* TEXT TO READ

########################################

# Conflicting advice on what is best to feed a rankins dragon



## Kymi (Apr 8, 2010)

I have only had my rankins dragon for about four days and am still pretty new to what to feed him. I know they are supposed to eat Greens, crickets (covered in either calci power or a vitamin power) and also that they can eat dragon feed/ pellets (dried food). However i seem to read/be told different things on how much and how often to feed them these different foods.

On a website i was told that they can eat all of the above on a daily basis.
On the back of a bag of the dragon feed/pellets it says only to feed the dragons crickets once a week as a treat.
And the shop i bought him from didn't say anything about the dragon feed/pellets. But to feed him greens and up to four crickets a day as he is still quite young.

I was just wondering if someone with a little more experience with this type of animal can give me some advice.

Thanks 
xx


----------



## Mujician (Mar 7, 2007)

I can safely say that my dragons didnt bother with those pellet things. However I havent tried them recently. You should always give them the option of a bowl of veg. They are going to eat leaves etc in the wild so you can best replicate this with cabbage. If you look for a food sheet for iguanas you will be able to feed it everything from there. Sprinke it lightly with calcium.

########################################

* EXTRACTED INFORMATION
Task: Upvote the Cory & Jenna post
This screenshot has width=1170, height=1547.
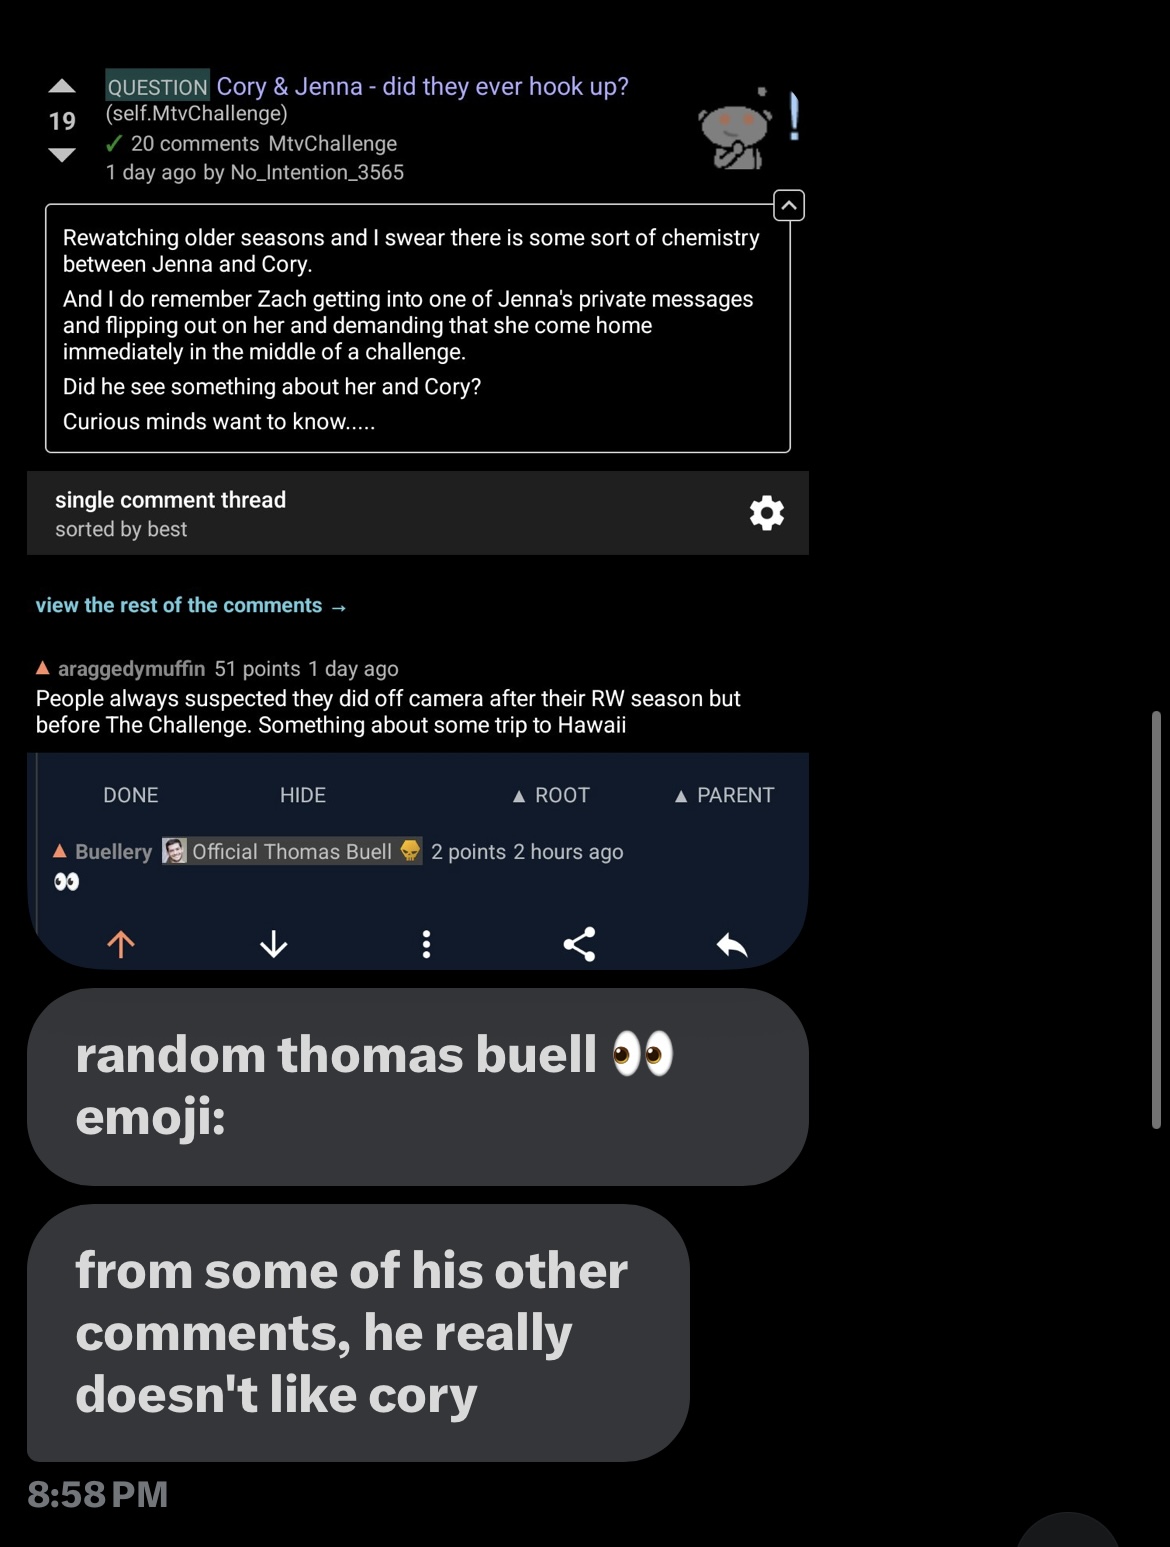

########################################

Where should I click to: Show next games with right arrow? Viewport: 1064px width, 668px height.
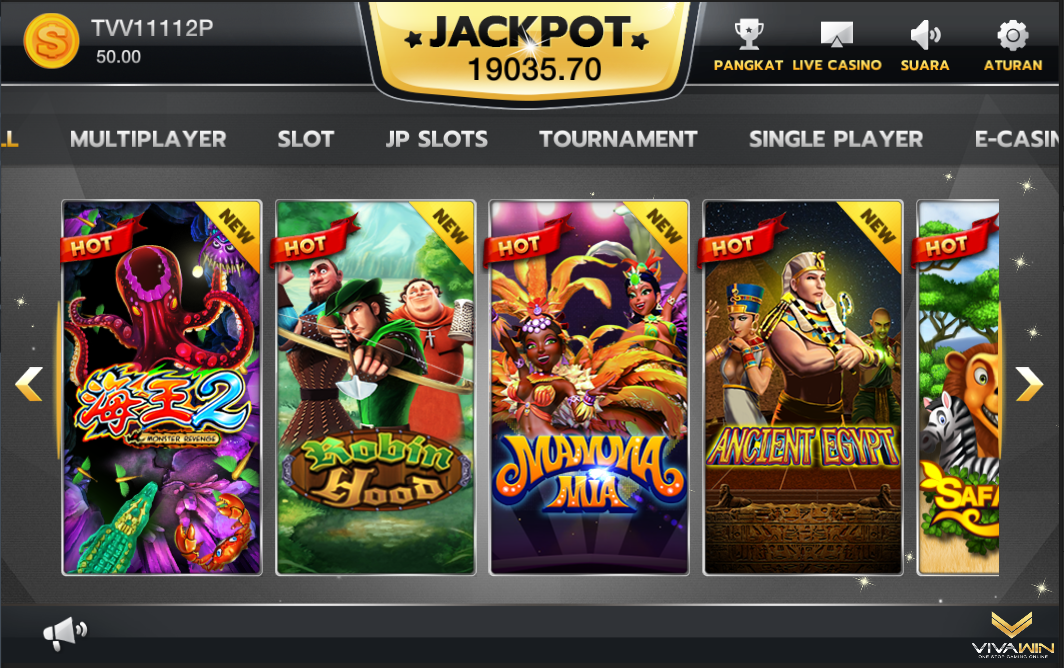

########################################

* EXERCISE REQUIREMENTS
(1) Reproduce the part of the rankins dragon feeding thread from "## Kymi (Apr" to "still quite young.".
(2) Carry on writing the rankins dragon feeding thread, starting after its last sentence.
The items above come from a separate source.

* ANSWERS GIVEN
(1)
## Kymi (Apr 8, 2010)

I have only had my rankins dragon for about four days and am still pretty new to what to feed him. I know they are supposed to eat Greens, crickets (covered in either calci power or a vitamin power) and also that they can eat dragon feed/ pellets (dried food). However i seem to read/be told different things on how much and how often to feed them these different foods.

On a website i was told that they can eat all of the above on a daily basis.
On the back of a bag of the dragon feed/pellets it says only to feed the dragons crickets once a week as a treat.
And the shop i bought him from didn't say anything about the dragon feed/pellets. But to feed him greens and up to four crickets a day as he is still quite young.

(2)
My adults get Crickets, locusts, mealworms, and wax worms.

If yours are very small youngsters I can highly rcommend the green tops from cress. sprinkled with a little calcium


----------



## Kymi (Apr 8, 2010)

I have to admit, i put a bowl with a few pellets in yesterday, and he doesn't appear to have touched them. 
I feed him fresh dandelion leaves daily. Though he only seems to eat those if i hand feed them to him.
As he is only around 8 months old, he eats small brown crickets which he has no problem catching and eating.

Is there any particular cabbage you'd feed them?

Thanks for the help.


----------



## Mujician (Mar 7, 2007)

Mainly white cabbage, some savoy, and occasionally red cabbage. The get sprouts, carrots, peas, beans etc chopped up together. If you give them wax worms, make sure you dont give them too many. They are the reptile equivallent of a Big Mac.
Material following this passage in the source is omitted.